**Work order:** The entries below must be transcribed exactly. Leave nothing out.

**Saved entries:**
BEGIN

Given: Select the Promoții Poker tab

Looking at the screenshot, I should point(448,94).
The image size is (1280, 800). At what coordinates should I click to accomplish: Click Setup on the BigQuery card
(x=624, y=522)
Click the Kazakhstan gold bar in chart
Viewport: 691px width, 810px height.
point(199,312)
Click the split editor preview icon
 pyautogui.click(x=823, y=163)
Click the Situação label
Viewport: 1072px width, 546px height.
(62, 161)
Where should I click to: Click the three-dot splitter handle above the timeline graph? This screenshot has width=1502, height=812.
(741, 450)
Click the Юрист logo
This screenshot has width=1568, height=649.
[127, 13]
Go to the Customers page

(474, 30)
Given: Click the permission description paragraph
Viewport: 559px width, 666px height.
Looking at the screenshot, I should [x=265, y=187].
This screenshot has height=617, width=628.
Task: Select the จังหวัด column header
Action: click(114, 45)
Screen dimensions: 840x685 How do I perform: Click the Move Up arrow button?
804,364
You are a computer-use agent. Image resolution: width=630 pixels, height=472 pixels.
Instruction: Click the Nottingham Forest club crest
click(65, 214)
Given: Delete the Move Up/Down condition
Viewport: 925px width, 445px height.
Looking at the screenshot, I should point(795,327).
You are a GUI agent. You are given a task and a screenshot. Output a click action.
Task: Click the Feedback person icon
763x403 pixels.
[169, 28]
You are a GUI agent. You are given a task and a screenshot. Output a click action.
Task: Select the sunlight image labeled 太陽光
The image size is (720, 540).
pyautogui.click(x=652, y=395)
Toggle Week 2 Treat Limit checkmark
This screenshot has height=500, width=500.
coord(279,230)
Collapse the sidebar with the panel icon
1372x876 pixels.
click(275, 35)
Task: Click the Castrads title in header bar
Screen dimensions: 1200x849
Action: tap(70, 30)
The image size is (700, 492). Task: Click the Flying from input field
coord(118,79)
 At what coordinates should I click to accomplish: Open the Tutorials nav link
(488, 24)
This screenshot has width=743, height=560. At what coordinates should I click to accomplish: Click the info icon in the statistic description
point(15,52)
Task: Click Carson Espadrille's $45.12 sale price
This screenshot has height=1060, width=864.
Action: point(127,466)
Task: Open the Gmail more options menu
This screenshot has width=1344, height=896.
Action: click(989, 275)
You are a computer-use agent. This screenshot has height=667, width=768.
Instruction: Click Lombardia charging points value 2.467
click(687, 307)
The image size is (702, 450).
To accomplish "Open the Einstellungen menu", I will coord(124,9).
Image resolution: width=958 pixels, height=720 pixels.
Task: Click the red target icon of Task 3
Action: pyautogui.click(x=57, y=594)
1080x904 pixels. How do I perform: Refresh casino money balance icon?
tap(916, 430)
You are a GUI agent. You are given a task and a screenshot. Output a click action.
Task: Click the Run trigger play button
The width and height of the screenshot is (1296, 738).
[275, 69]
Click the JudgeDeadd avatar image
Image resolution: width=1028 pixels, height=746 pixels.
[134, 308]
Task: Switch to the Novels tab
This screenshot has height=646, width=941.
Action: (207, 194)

END

**Response box:**
Given: Select the Promoții Poker tab

Looking at the screenshot, I should point(448,94).
The image size is (1280, 800). At what coordinates should I click to accomplish: Click Setup on the BigQuery card
(x=624, y=522)
Click the Kazakhstan gold bar in chart
Viewport: 691px width, 810px height.
point(199,312)
Click the split editor preview icon
 pyautogui.click(x=823, y=163)
Click the Situação label
Viewport: 1072px width, 546px height.
(62, 161)
Where should I click to: Click the three-dot splitter handle above the timeline graph? This screenshot has width=1502, height=812.
(741, 450)
Click the Юрист logo
This screenshot has width=1568, height=649.
[127, 13]
Go to the Customers page

(474, 30)
Given: Click the permission description paragraph
Viewport: 559px width, 666px height.
Looking at the screenshot, I should [x=265, y=187].
This screenshot has height=617, width=628.
Task: Select the จังหวัด column header
Action: click(114, 45)
Screen dimensions: 840x685 How do I perform: Click the Move Up arrow button?
804,364
You are a computer-use agent. Image resolution: width=630 pixels, height=472 pixels.
Instruction: Click the Nottingham Forest club crest
click(65, 214)
Given: Delete the Move Up/Down condition
Viewport: 925px width, 445px height.
Looking at the screenshot, I should point(795,327).
You are a GUI agent. You are given a task and a screenshot. Output a click action.
Task: Click the Feedback person icon
763x403 pixels.
[169, 28]
You are a GUI agent. You are given a task and a screenshot. Output a click action.
Task: Select the sunlight image labeled 太陽光
The image size is (720, 540).
pyautogui.click(x=652, y=395)
Toggle Week 2 Treat Limit checkmark
This screenshot has height=500, width=500.
coord(279,230)
Collapse the sidebar with the panel icon
1372x876 pixels.
click(275, 35)
Task: Click the Castrads title in header bar
Screen dimensions: 1200x849
Action: tap(70, 30)
The image size is (700, 492). Task: Click the Flying from input field
coord(118,79)
 At what coordinates should I click to accomplish: Open the Tutorials nav link
(488, 24)
This screenshot has width=743, height=560. At what coordinates should I click to accomplish: Click the info icon in the statistic description
point(15,52)
Task: Click Carson Espadrille's $45.12 sale price
This screenshot has height=1060, width=864.
Action: point(127,466)
Task: Open the Gmail more options menu
This screenshot has width=1344, height=896.
Action: click(989, 275)
You are a computer-use agent. This screenshot has height=667, width=768.
Instruction: Click Lombardia charging points value 2.467
click(687, 307)
The image size is (702, 450).
To accomplish "Open the Einstellungen menu", I will coord(124,9).
Image resolution: width=958 pixels, height=720 pixels.
Task: Click the red target icon of Task 3
Action: pyautogui.click(x=57, y=594)
1080x904 pixels. How do I perform: Refresh casino money balance icon?
tap(916, 430)
You are a GUI agent. You are given a task and a screenshot. Output a click action.
Task: Click the Run trigger play button
The width and height of the screenshot is (1296, 738).
[275, 69]
Click the JudgeDeadd avatar image
Image resolution: width=1028 pixels, height=746 pixels.
[134, 308]
Task: Switch to the Novels tab
This screenshot has height=646, width=941.
Action: (207, 194)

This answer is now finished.